* _AIM OF THE TASK_: In the records that follow, find the line with "Task: View resistance bands product image"; from there, retype every line exactly through the line with "You are a computer-use agent. Screen dimensions: 1024x555", which also belongs to the answer.

---------- RECORDS SHOWN ----------

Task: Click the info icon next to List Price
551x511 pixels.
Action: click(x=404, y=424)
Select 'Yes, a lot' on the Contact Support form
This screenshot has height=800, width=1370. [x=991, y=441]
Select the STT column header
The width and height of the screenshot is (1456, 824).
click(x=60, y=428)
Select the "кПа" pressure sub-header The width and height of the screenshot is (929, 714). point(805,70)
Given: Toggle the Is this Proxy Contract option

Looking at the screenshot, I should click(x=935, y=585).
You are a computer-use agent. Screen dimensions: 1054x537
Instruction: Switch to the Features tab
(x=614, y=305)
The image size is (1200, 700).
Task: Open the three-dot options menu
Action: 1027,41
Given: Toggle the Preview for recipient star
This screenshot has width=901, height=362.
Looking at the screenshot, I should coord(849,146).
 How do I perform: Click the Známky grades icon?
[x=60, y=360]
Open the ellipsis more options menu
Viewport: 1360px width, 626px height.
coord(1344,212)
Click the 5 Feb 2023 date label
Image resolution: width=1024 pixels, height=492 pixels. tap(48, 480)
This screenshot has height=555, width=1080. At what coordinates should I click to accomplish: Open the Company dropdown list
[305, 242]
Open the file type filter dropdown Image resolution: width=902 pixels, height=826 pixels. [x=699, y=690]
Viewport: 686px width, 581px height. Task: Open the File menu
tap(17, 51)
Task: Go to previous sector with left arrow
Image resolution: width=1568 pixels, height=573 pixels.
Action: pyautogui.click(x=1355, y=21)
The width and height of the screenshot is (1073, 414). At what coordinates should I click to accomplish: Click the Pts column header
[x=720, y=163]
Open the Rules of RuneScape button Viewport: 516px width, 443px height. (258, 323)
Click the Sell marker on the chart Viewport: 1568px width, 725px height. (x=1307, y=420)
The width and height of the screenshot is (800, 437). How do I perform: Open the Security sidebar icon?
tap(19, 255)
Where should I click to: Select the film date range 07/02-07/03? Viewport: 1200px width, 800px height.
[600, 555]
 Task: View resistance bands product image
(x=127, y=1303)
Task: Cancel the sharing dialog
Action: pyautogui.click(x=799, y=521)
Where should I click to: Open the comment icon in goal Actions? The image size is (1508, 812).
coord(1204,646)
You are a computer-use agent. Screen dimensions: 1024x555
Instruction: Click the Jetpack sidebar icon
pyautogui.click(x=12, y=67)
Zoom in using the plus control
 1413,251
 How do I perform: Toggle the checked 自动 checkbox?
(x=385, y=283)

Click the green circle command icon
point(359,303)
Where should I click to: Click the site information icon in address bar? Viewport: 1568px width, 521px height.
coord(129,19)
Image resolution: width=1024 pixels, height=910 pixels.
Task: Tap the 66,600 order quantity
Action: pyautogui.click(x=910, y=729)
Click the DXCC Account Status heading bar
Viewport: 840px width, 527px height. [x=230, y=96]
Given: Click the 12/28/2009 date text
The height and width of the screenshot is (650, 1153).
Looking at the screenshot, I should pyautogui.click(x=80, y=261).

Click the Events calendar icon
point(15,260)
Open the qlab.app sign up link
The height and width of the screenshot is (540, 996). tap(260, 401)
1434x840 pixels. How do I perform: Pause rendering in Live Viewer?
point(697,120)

----------

* _OUTPUT FOR THIS EXERCISE_:
 Task: View resistance bands product image
(x=127, y=1303)
Task: Cancel the sharing dialog
Action: pyautogui.click(x=799, y=521)
Where should I click to: Open the comment icon in goal Actions? The image size is (1508, 812).
coord(1204,646)
You are a computer-use agent. Screen dimensions: 1024x555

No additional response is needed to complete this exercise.